Optimizing Itanium-Based Applications (May 2011)

10
enabling aggressive optimizations
+Ofast or -fast (-fast is not supported by Fortran)
description:
[Alias for +O2 +Onolimit +Ofltacc=relaxed +FPD +DSnative +Wl,+pi,1M
+Wl,+pd,1M –Wl,+mergeseg]
Enables aggressive optimizations at +O2. This option is safe for the vast majority of applications, but
can result in higher compile time or, for codes with strict FP accuracy needs, incorrect output. In
addition to the optimizations performed at +O2, +Ofast performs the following:
Enable optimizations to employ greater compile-time to fully-optimize large procedures,
potentially resulting in non-linear compile times.
Allow additional FP optimizations that might affect the accuracy of floating point values. See
+Onofltacc on page 11 for more information.
Enable the flush-to-zero rounding mode on the hardware.
Aggressively schedule code for the hardware on which the compiler is running. Attempts to
optimize the code for the resources of that specific processor implementation without regard to the
potential performance impact on other Itanium-based implementations.

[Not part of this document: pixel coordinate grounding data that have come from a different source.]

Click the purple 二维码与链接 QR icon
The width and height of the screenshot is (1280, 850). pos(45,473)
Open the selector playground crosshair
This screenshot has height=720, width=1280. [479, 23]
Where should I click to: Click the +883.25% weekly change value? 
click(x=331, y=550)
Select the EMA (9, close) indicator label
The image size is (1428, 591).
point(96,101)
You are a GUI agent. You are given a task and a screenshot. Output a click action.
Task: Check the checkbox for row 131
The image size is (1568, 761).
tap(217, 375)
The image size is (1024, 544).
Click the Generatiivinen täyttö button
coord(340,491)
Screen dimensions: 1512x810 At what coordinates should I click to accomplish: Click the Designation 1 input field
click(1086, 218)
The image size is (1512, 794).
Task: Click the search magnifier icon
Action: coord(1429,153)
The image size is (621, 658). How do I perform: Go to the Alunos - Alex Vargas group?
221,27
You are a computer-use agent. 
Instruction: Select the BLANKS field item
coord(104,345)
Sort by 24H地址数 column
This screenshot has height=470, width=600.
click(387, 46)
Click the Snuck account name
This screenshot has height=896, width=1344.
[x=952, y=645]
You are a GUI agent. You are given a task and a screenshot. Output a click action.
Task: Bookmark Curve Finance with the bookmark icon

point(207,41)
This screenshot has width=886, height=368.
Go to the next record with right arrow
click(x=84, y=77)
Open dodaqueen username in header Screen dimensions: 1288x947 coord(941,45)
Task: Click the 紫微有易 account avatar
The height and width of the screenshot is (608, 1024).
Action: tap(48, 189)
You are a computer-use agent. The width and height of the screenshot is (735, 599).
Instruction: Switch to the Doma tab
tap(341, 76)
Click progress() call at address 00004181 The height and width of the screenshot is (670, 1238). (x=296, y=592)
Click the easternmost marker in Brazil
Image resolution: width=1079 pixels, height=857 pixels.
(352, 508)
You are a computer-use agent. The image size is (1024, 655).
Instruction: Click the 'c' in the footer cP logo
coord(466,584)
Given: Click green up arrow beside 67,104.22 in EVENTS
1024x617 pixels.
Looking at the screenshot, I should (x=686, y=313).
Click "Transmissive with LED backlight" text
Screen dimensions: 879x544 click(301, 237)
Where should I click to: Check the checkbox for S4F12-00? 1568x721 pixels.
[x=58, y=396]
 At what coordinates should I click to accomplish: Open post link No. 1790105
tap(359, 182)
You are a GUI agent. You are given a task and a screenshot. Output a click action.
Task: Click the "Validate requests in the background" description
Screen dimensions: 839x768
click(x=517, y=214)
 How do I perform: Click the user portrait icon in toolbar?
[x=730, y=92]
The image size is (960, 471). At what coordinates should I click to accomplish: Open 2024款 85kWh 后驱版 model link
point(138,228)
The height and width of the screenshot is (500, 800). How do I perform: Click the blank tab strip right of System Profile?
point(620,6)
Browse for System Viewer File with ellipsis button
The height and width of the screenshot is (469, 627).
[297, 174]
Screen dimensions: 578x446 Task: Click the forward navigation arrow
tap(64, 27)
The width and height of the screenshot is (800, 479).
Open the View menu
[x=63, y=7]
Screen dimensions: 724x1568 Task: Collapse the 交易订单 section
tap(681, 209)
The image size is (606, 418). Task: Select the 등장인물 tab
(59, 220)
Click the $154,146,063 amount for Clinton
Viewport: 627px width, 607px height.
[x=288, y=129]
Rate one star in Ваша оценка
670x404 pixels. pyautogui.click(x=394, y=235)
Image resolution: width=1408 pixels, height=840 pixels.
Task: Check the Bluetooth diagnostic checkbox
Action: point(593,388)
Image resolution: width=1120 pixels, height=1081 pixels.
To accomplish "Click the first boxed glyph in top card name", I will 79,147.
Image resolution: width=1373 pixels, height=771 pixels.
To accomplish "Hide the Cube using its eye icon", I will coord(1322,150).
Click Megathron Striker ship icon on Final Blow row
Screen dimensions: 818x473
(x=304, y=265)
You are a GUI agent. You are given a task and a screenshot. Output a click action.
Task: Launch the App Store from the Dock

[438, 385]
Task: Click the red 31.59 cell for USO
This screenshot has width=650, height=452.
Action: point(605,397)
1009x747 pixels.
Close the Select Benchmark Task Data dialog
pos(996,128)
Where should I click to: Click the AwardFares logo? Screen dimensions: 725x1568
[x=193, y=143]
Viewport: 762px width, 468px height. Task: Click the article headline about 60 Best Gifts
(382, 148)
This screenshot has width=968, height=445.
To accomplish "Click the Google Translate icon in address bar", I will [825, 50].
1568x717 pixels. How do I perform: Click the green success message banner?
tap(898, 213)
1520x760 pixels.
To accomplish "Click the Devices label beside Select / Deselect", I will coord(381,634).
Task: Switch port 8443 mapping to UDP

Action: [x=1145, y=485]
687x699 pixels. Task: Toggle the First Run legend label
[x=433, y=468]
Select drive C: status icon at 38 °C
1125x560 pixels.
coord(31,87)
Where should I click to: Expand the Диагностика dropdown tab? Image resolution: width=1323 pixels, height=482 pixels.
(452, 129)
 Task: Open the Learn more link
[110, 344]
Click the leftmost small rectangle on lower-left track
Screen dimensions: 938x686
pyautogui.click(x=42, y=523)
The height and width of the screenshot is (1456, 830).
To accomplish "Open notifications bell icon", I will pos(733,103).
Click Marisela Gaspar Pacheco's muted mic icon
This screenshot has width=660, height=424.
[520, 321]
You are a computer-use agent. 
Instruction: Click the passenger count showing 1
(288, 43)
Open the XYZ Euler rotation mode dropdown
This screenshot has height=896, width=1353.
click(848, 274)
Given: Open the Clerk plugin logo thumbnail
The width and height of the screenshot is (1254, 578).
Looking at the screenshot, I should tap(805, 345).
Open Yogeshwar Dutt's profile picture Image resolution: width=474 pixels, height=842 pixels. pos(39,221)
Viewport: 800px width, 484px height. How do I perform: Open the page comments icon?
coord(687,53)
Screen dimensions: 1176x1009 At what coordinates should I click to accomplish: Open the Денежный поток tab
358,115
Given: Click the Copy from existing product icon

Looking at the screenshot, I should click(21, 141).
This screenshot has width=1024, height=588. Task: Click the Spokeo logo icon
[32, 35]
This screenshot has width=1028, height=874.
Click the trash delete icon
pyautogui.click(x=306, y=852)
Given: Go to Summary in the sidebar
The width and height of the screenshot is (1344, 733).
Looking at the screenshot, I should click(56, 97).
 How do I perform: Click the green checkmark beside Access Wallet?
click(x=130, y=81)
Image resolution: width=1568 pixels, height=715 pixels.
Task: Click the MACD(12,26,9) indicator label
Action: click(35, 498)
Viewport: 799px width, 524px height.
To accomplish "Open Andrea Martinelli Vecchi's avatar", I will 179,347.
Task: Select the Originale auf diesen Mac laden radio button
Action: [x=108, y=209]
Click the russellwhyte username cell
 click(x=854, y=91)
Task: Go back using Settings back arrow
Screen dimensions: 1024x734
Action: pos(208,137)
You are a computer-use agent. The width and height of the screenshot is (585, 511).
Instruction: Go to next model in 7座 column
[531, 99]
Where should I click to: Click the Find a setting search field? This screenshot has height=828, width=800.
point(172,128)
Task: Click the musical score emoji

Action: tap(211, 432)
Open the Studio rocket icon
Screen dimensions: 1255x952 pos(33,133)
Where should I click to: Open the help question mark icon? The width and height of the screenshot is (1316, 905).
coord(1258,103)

Enables large 1M byte instruction and data virtual memory page sizes, which can reduce TLB
misses.
Causes the dynamic loader to merge all data segments of shared libraries into one block at startup
time. This allows the kernel to use larger size page table entries which can improve performance.
However, for short-lived applications, this can result in too much overhead at startup, and can be
disabled by adding -Wl,+nomergeseg after +Ofast.
Use +Ofast with stable, well-behaved code that does not rely on FP corner-case values, and that does
not utilize extremely large integer values.
+Ofast might imply +O3 in a future release, rather than +O2.
benefits:
Safely improves performance for most applications, particularly when the application only runs on
the type of system on which it was compiled.
Avoids the need to specify a larger number of optimization flags because it implies a number of
optimizations that are generally safe and can greatly improve application performance.
+Ofaster
description:
[Alias for +Ofast +O4]
Enables interprocedural optimizations in addition to the advanced optimizations described for +Ofast.
See the descriptions of +Ofast and +O4 for more information.
benefits:
Combined benefits from +Ofast and +O4
removing compilation time limits when optimizing
+O[no]limit
+Olimit = [min|default|none]
(Default +Olimit=default]
By default, the optimizer is tuned to spend a reasonable amount of time optimizing large programs at
+O2 and above, to avoid non-linear compile times.